The present disclosure relates to drilling components that are made from a spinodally strengthened copper-based alloy. The copper alloys of the present disclosure are copper-nickel-tin alloys that have a combination of strength, ductility, high strain rate fracture toughness, galling protection, magnetic permeability, and resistance to chloride stress corrosion cracking. This permits their use in making drilling components, including those used as outer components of a drill string that need to sustain impact loads. Such drilling components can include a drill stem, a tool joint, a drill collar, or a drill pipe. A drill stem is the last piece of tubing that connects the bottomhole assembly to the drill pipe. A tool joint is a component that is used at the ends of drill pipes to provide a connector that permits joining separate drill pipes together. The tool joint is usually fabricated separately from the pipe and is welded onto the drill pipe after fabrication.
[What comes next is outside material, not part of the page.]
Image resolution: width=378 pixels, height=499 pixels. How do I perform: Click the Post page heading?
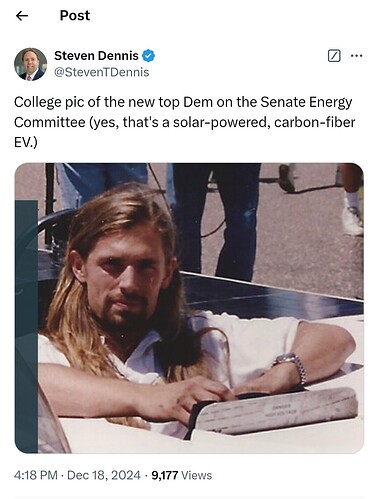(x=75, y=15)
A drill collar is a component of the drill string that is used to provide weight to the bit for drilling. The drill collar is a tubular piece having a thick sidewall. A drill pipe is a hollow tube having a thick sidewall, which is used to facilitate the drilling of a wellbore. Drill pipe is designed to support its own weight over long distances.
The first component 110 includes a male connector 112 that is received in a complementary recess 134 or female connector of the drill string component 130. The male connector 112 and the recess 134 are generally threaded. A male connector 132 of the drill string component 130 is received in a complementary recess or female connector 124 of the second component 120. Again, the male connector 132 and the recess 124 are generally threaded. Each component 110, 120, 130 includes a bore 115, 125, 135 that runs axially therethrough. For drill string component 130, the bore passes through the main body 138 and runs from a first end 137 to a second end 139 of the component. In this embodiment, the drill string component includes one male connector and one female connector on opposite ends of the component. The male connector 132 extends from the main body 138, and the female connector 134 extends into the main body 138.
Referring to
Generally, the copper alloy used to form the drilling component has been cold worked prior to reheating to affect spinodal decomposition of the microstructure. Cold working is the process of mechanically altering the shape or size of the metal by plastic deformation. This can be done by rolling, drawing, pressing, spinning, extruding or heading of the metal or alloy. When a metal is plastically deformed, dislocations of atoms occur within the material. Particularly, the dislocations occur across or within the grains of the metal. The dislocations over-lap each other and the dislocation density within the material increases. The increase in over-lapping dislocations makes the movement of further dislocations more difficult. This increases the hardness and tensile strength of the resulting alloy while generally reducing the ductility and impact characteristics of the alloy. Cold working also improves the surface finish of the alloy. Mechanical cold working is generally performed at a temperature below the recrystallization point of the alloy, and is usually done at room temperature.
Spinodal aging/decomposition is a mechanism by which multiple components can separate into distinct regions or microstructures with different chemical compositions and physical properties. In particular, crystals with bulk composition in the central region of a phase diagram undergo exsolution. Spinodal decomposition at the surfaces of the alloys of the present disclosure results in surface hardening.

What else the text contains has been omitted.